We often hear that DC is losing affordable housing. In most cases, that means existing dwellings hitting a point where rents go up or building owners sell at market rates. Here’s how “expiration dates” for affordable housing work.

Photo by Carol Highsmith.

There’s a limit on how long affordable housing remains affordable

Programs like DC’s Housing Production Trust Fund, DC’s largest housing program, require the housing it helps pay for to remain affordable for a set number of years. Broadly speaking, that means the building can only be rented to people below a certain income level, and rent can’t go above a certain level. This amount could be 30 percent of the tenant’s income, meaning a tenant’s rent can rise or fall if they lose or gain income.

Affordable units like this use federal rental subsidies that pay the difference between what the tenant pays on any given month and an agreed-upon amount. That, or the maximum rent could be based on the most someone at a certain income level could afford (independent of whether the actual tenant is at or below that income level). Housing built using federal low-income housing tax credits usually works this way.

But after time passes, owners are free to convert their buildings to market-rate housing. Among housing programs in the District, affordability terms can be short as 30 years for rental housing and five years for homeownership housing.

When entire buildings of low-cost housing are lost because the affordability restrictions expired, low-income residents are displaced from their homes and communities, and it is expensive and often impossible for the city to rebuild the lost housing — especially in high-demand neighborhoods with access to transit and jobs.

Affordability requirements don’t have to be limited

Affordability requirements have traditionally been set to expire for a few reasons. One is that affordable rents and replacement reserves (funds set aside to pay for the building’s future needs) aren’t always enough to pay for repairs as buildings wear out and need to be fixed. Hiking rents after a few decades can pay for re-investments like new plumbing, windows, roofs and boilers.

The other is that some affordable housing projects count on profits from higher rents in the future to fill out the return on investment (though this isn’t all that common given that most affordable housing developers aren’t for-profit).

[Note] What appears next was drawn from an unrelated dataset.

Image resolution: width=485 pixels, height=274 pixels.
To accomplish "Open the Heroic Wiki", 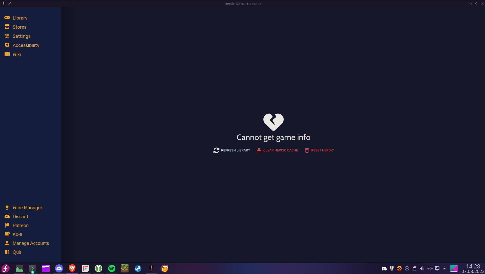I will point(17,54).
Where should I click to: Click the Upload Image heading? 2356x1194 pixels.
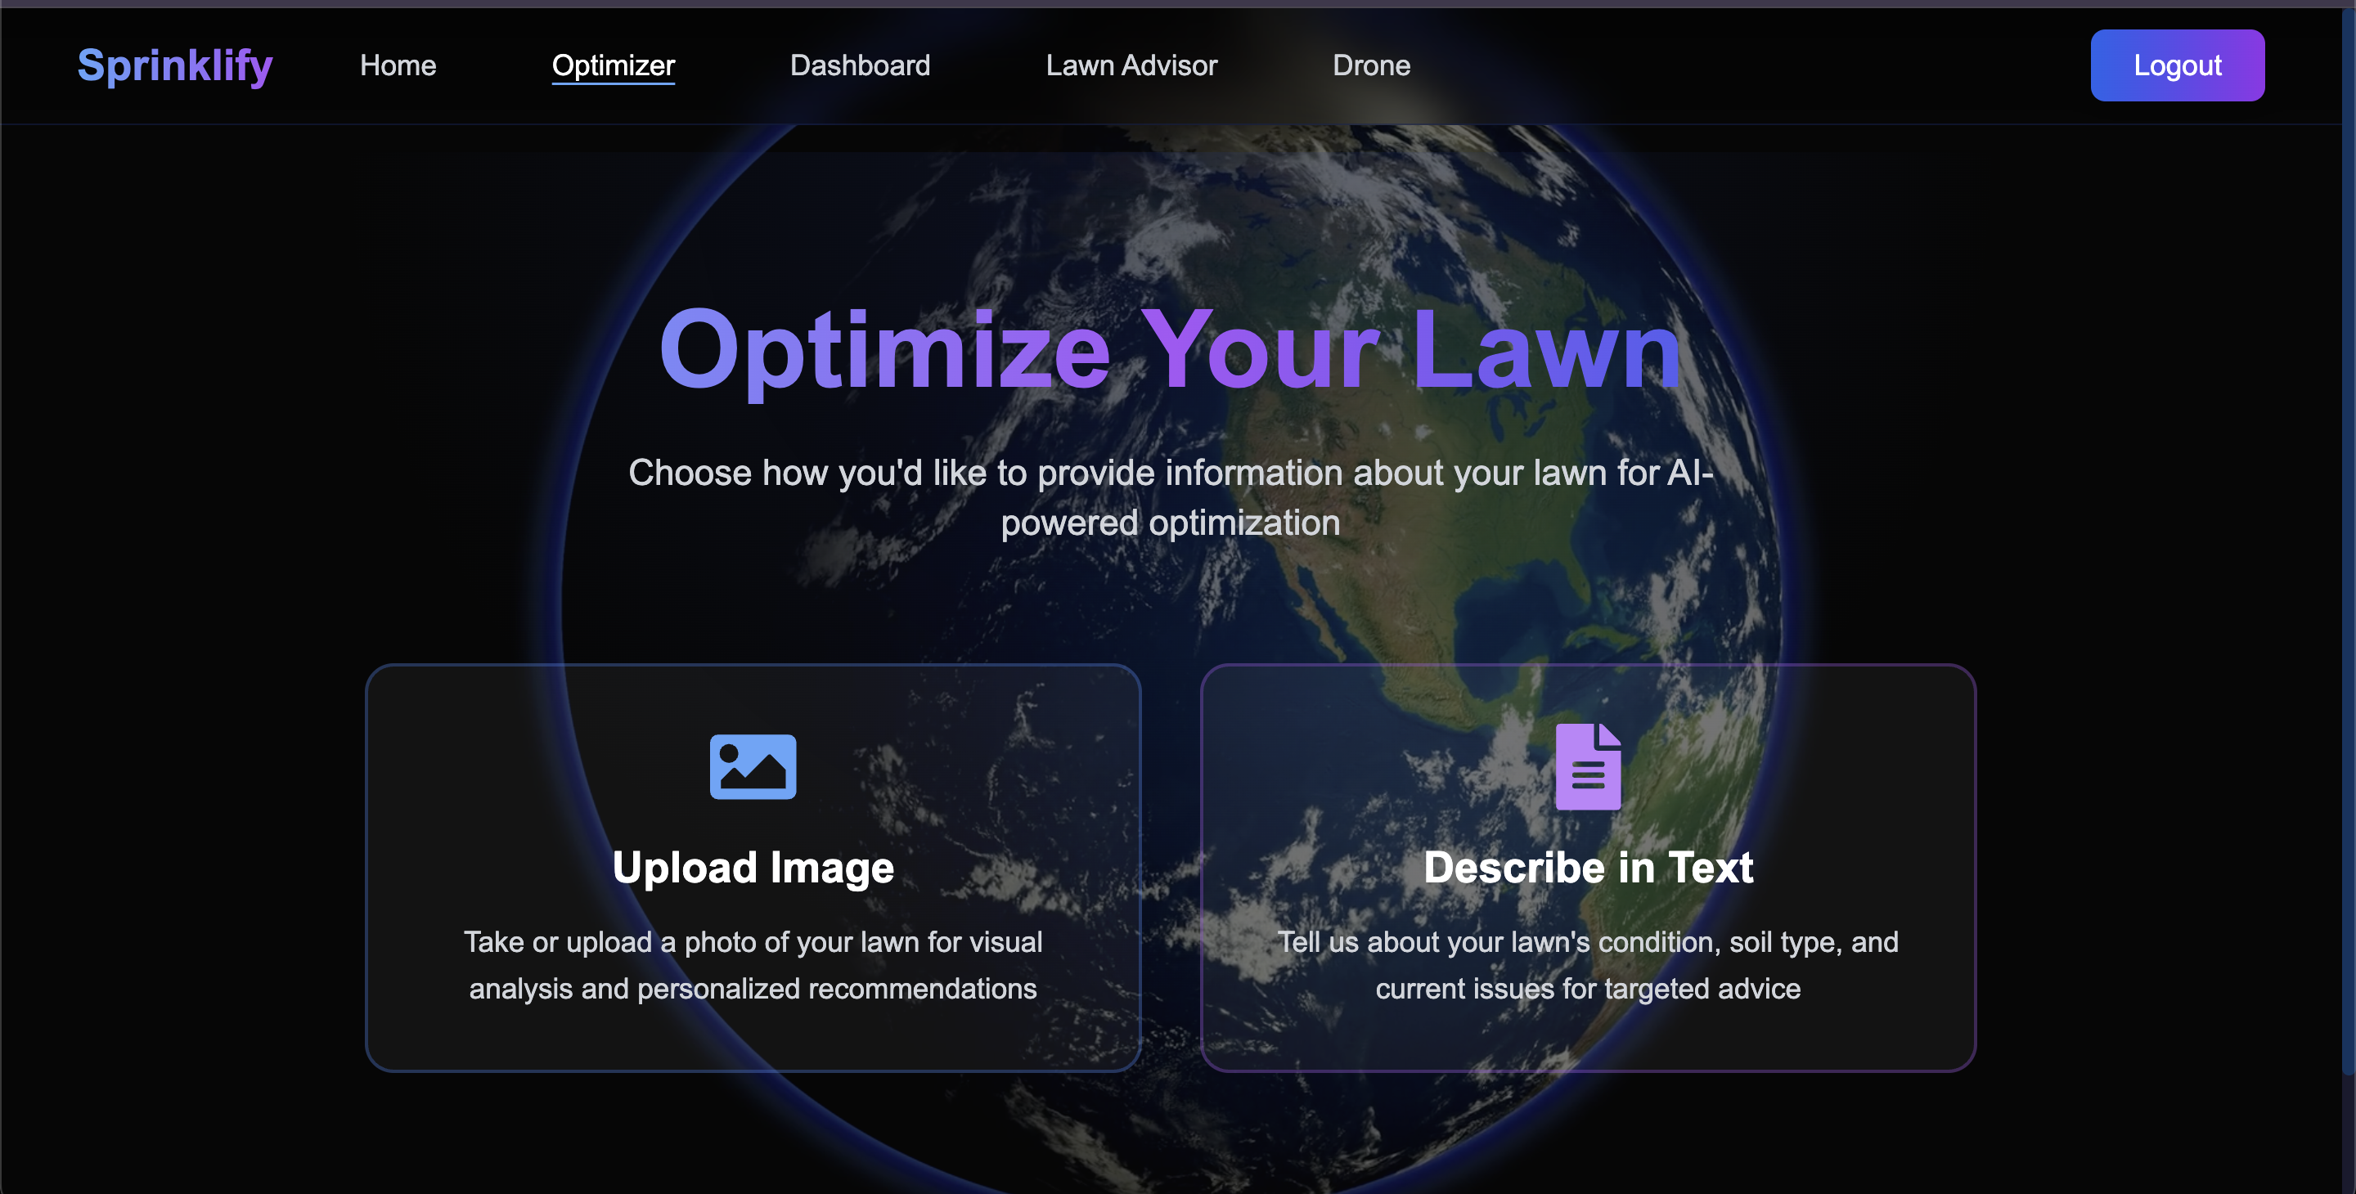753,867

But what if affordable housing built with public dollars had no expiration date? A decade ago, housing officials from Boston decided all projects receiving public subsidy had to agree to stay affordable permanently. After seeing the city’s past housing investments evaporate as affordability terms expired, Boston’s Neighborhood Development Department (Boston’s version of DC’s Department of Housing and Community Development) did the following to help make permanent affordability more financially feasible:

  • It put more dollars into affordable housing up-front to ensure buildings could stay in good condition long-term. That meant funding a larger reserve, so that over the years, building owners could replace failing boilers, roofs, windows, plumbing, and more without needing to raise rents.
  • It structured deals with affordable housing developers so that getting a return on investment didn’t mean eventually hiking rents.
  • It created plans to step in if buildings ran into trouble. Even with the best up-front planning, it’s possible some properties will need to assistance with financing down the line, and Boston assured developers it’d be ready with solutions if developers encountered unforeseen problems.

Could DC follow Boston’s lead?

The District has adopted permanent affordability for some of its housing programs — affordable housing built on land sold by the District, and housing produced by inclusionary zoning, remain affordable as long as the building stands — but not for all of its housing programs.

For example, housing preserved or built using funds from the Housing Production Trust Fund are affordable for only 40 years, not permanently.

That are some people in DC’s affordable housing world who think the District would get better bang for its buck by adopting a permanent affordability requirement like Boston’s.The District is investing record amounts in affordable housing, yet that housing may not be there for future generations of DC residents if we let it expire.